Non-Noise canceling headphones don’t silence the crowd. The clamor around me plays a song of human interaction and conversation. What are they saying? I can hear but can’t comprehend. I cannot care. My non-noise canceling headphones. But then the music stops… I hear them! Yet I don’t choose another song. I listen to them for a second, but then my autoplay picks up a guitar and attempts to drain out the clamor. Honey Glaze, fall in love, something, something. It works. Distraction.

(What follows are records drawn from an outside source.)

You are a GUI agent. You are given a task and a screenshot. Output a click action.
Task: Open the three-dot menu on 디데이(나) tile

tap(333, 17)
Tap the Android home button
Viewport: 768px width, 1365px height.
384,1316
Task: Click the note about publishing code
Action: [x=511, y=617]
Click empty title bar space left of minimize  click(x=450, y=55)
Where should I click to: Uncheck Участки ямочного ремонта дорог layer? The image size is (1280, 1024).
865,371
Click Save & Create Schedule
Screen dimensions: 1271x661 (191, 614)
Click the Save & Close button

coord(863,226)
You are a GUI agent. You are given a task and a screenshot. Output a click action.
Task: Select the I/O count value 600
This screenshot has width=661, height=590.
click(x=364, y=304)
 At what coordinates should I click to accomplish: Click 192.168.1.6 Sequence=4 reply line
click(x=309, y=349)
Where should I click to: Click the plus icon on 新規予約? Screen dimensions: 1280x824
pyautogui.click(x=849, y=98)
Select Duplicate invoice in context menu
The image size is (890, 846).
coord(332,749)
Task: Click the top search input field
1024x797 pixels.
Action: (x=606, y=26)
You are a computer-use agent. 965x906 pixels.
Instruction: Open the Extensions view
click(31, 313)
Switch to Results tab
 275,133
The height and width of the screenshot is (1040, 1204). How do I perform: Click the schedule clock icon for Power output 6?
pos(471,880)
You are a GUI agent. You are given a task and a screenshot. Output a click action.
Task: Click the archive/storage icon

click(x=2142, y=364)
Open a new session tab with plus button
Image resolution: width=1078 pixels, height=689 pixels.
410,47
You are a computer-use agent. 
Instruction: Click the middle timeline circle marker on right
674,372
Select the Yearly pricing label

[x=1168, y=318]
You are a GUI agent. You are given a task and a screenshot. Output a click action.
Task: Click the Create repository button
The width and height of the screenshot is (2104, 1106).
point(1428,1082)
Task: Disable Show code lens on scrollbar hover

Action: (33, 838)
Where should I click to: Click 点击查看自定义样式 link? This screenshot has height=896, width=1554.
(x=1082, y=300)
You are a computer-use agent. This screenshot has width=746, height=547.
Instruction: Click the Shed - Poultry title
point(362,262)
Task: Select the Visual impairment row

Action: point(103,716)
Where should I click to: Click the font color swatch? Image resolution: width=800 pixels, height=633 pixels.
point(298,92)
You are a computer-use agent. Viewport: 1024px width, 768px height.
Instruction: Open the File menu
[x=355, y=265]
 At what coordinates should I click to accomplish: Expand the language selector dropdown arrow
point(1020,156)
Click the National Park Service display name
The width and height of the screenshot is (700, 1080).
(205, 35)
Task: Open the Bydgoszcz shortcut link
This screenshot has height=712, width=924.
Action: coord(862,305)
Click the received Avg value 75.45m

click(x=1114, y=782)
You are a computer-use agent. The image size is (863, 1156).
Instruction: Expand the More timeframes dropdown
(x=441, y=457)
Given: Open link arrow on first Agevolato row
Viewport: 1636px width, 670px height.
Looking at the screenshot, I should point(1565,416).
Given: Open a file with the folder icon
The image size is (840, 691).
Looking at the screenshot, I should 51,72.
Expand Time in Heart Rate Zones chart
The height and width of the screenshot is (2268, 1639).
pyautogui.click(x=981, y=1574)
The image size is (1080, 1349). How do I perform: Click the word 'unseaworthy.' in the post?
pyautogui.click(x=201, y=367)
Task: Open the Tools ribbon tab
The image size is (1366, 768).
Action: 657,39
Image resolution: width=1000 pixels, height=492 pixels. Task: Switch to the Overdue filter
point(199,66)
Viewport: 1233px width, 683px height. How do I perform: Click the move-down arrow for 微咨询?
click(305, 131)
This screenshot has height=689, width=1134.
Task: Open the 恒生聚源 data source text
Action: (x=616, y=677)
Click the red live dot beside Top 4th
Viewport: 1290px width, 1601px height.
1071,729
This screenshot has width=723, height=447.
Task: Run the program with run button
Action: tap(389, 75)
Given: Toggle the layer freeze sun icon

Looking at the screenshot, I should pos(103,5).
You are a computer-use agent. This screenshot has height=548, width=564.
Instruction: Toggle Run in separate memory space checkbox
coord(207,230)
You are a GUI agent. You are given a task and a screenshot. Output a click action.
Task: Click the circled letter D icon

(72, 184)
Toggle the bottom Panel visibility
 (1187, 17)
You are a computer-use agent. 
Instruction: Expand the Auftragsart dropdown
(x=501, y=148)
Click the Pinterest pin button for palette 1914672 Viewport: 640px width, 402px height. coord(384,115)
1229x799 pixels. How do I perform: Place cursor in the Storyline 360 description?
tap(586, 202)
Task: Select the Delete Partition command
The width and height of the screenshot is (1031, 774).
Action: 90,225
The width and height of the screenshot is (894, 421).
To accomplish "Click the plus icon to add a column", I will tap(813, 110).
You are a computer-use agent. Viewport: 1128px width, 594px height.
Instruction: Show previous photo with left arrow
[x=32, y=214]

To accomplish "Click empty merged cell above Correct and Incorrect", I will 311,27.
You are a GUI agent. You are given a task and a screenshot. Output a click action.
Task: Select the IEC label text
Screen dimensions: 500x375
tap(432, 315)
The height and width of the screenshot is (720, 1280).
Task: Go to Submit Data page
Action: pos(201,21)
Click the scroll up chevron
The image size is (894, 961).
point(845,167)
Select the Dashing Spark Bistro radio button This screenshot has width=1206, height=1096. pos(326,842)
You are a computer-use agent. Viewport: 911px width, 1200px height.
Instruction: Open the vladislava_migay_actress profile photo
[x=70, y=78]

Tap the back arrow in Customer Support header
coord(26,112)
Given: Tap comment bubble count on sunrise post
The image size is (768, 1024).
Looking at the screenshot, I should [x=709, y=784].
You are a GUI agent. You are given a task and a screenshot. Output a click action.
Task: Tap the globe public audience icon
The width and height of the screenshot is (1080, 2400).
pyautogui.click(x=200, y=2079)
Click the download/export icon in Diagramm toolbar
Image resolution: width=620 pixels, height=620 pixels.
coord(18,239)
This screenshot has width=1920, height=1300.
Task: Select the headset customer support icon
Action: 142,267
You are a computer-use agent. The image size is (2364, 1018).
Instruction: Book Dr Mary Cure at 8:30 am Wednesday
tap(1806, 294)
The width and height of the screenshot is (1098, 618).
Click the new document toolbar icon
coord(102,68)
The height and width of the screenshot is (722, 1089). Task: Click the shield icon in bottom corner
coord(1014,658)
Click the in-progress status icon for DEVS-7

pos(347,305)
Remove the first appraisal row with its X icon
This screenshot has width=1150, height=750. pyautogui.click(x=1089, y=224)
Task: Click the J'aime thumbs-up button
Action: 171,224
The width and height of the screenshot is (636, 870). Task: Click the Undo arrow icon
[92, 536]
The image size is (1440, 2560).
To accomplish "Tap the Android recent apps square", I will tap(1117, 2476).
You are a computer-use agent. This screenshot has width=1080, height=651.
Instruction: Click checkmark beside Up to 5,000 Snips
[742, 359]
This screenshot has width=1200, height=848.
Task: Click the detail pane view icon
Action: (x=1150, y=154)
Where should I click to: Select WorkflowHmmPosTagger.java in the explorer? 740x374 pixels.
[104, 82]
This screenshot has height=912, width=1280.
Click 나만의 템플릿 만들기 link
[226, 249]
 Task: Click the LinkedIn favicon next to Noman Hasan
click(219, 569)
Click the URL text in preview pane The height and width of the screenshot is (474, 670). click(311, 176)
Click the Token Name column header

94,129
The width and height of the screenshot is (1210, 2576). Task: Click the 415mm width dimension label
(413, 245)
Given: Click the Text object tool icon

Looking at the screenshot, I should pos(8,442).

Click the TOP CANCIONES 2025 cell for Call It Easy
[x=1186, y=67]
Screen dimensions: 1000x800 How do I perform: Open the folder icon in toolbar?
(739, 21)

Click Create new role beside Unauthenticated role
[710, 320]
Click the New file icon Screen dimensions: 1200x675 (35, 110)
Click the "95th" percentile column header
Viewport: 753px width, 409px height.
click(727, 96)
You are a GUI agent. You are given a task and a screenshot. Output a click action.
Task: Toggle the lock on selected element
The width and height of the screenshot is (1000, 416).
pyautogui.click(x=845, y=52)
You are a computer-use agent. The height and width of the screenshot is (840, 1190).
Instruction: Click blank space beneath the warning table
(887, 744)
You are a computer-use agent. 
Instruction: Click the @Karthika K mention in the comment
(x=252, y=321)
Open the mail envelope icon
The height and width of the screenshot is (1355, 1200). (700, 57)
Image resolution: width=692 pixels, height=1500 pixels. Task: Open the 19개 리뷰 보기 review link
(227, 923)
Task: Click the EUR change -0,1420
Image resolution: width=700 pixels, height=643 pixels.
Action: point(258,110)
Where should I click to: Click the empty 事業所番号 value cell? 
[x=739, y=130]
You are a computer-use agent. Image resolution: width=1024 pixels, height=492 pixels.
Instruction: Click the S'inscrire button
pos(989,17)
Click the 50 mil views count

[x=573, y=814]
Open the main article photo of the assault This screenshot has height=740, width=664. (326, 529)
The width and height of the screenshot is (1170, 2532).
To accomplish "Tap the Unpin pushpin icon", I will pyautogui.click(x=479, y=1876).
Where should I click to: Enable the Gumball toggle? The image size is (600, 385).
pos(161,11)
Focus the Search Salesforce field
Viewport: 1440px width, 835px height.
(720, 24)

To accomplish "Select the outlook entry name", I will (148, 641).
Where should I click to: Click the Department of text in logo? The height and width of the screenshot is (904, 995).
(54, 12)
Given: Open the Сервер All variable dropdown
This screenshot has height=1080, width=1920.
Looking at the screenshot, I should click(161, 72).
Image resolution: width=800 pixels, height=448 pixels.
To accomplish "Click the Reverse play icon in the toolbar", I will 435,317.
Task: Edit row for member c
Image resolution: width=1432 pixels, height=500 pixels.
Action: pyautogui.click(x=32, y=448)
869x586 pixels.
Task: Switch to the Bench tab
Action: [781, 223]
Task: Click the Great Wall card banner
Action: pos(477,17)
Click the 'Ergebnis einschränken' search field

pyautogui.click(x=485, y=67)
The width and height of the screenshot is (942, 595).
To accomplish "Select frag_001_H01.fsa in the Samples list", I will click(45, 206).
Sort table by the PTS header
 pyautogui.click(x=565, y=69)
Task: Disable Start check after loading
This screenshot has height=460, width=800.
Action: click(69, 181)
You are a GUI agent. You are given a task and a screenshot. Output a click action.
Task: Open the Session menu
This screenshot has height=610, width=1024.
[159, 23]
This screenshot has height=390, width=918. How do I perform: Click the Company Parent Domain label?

Is this our escape? Noise canceling? This illusion of emotions that is different from reality. The deafening of the clamoring reality. These non-noise canceling headphones keep my bleeding ears clotted with beating drums and melodic riffs. It pulls on my heart strings. But these notes end up flat, so I attempt to tune my tone deaf heart to the beats of the song. But I have no love-theory. I have no experience playing the sex, the drugs, or bitches. I wish I had so I can pluck some strings or sing a key that resembles a shared experience. All i can do is pretend. Pretend to know what it’s like to sing or play in tune.
Enough pretending! I take off my non-noise canceling headphones…. My ears adjust. No more patterns or repetition of words or beats. The voices of fifty people play in the background, but no single voice stands out… I listen for comprehension, I hear kids yelling. I listen for content. I hear rambling…But I remember they play music in the restaurant! A small sense of peace runs through my body. I listen intently through my bleeding ears. Why are people so loud! Wait no… Why is the music so quiet! I listen intently for a guitar, a piano, a voice anything! I hear only a muffled guitar playing an instrumental of a song I can’t quite figure out….
What is the song? I can hear but can’t comprehend. I cannot care. I get anxious. I put my non-noise canceling headphones back on and I’m in the blissful illusion again. Conversation in the background and pretending in my forefront.